More Must Be Done to Control Payday Loans
By Paul RizzoPayday Loan Writer
What does the editorial board of The Walla Walla Union-Bulletin think about payday loans? Here is a paraphrased answer:
What would you call it if a person gets a loan and then is charged an interest rate that averages 528 percent or that hits 2,551 percent?
Images of knee-breaking loan sharks pop to mind. But in Oregon it’s just another day at the office for payday loan and car-title lenders.
The Oregon Legislature understood these businesses were dooming many citizens to fall deeper into debt. These individuals were those who could least afford to shoulder additional financial burdens. So it passed a law to cap interest at 36 percent, beginning in July.
Thirty-six percent is still high, but it was a first step. However, the cap won’t apply to car-title lenders, who make short-term cash loans using car titles rather than future paychecks as collateral.
And, according to The Associated Press, a fourth of payday lenders have applied for conventional consumer licenses, which allows them to restructure payday loans into small installment loans and continue to charge the high interest rates.

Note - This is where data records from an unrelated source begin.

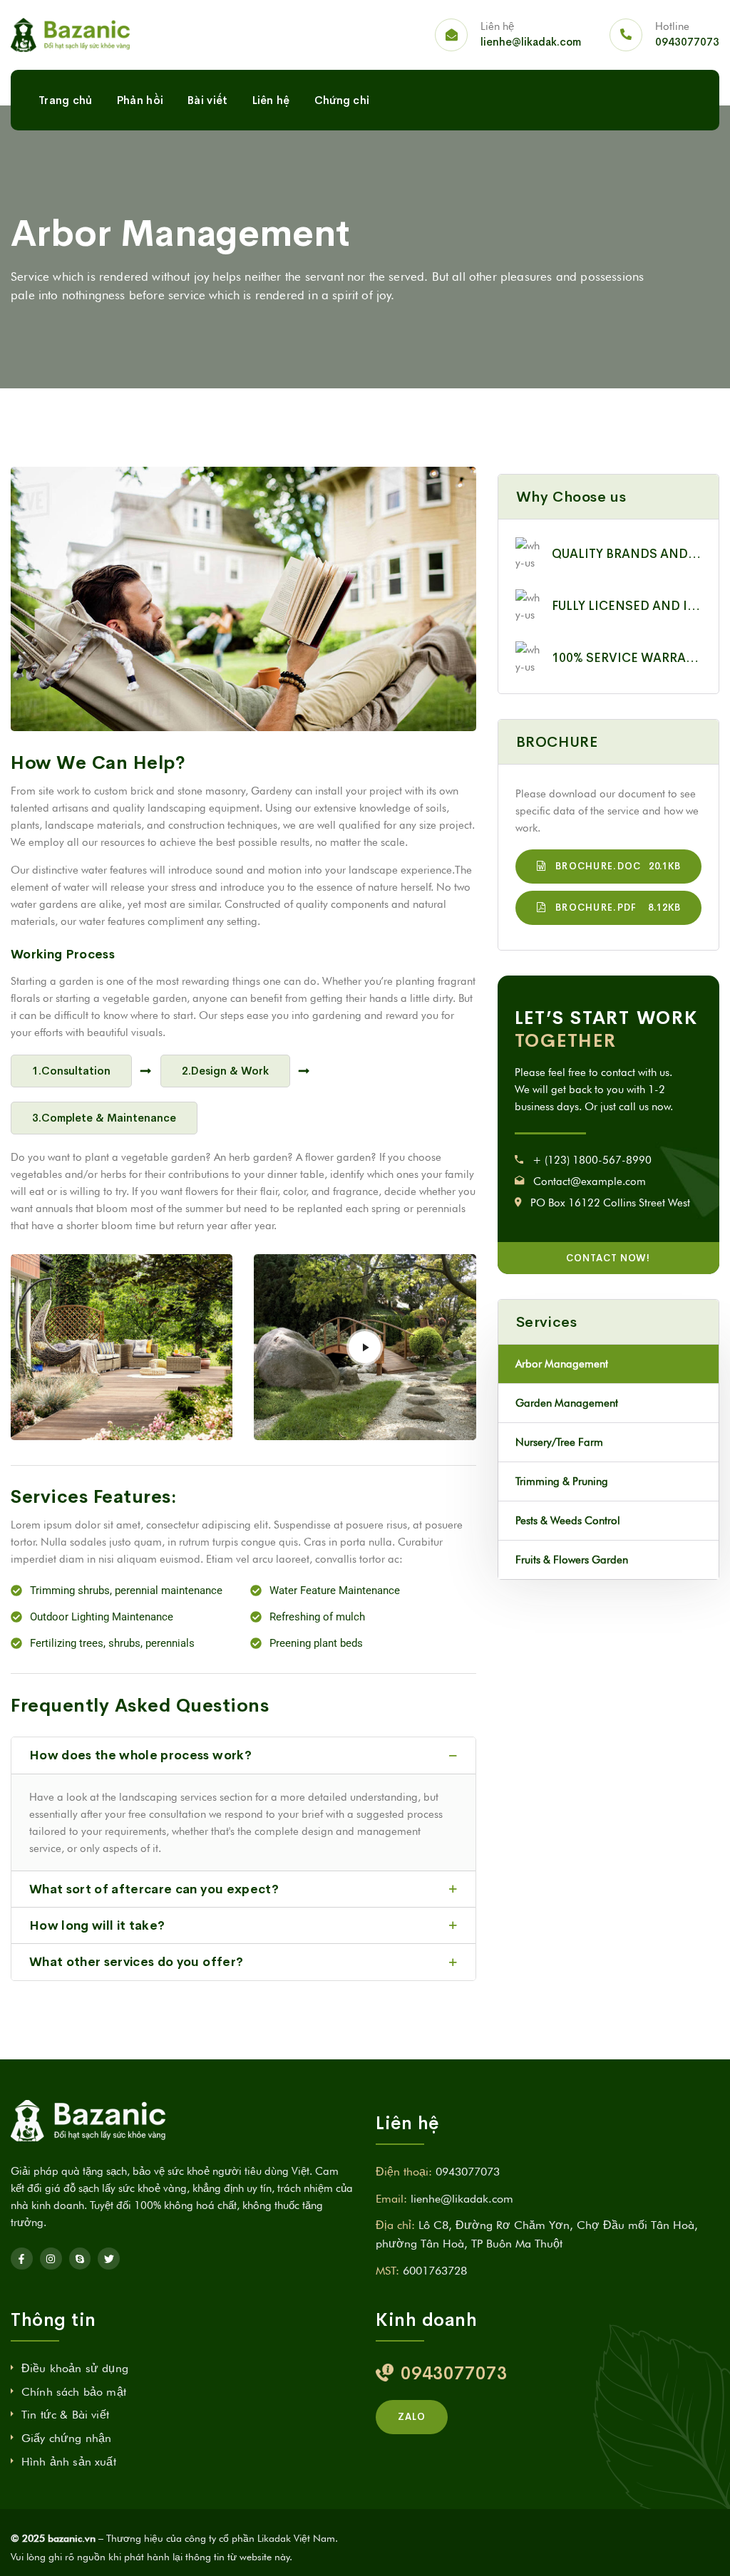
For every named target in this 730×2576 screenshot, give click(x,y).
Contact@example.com (589, 1181)
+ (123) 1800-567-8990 (592, 1160)
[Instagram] (51, 2258)
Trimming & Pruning (561, 1481)
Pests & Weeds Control (567, 1520)
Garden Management (566, 1403)
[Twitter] (109, 2258)
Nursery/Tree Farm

“We think consumers should be allowed to make decisions about what loans are right for them, and the market should set the rate,” Luanne Stoltz, a quick payday advance lender and vice president of the Consumer Financial Services Association, told the AP.
Generally speaking, competition can regulate the marketplace. But when people are being gouged, the government has an obligation and a responsibility to step in.
Oregon is on the right path when it comes to online payday loans. It needs to keep moving to deal with this insidious practice.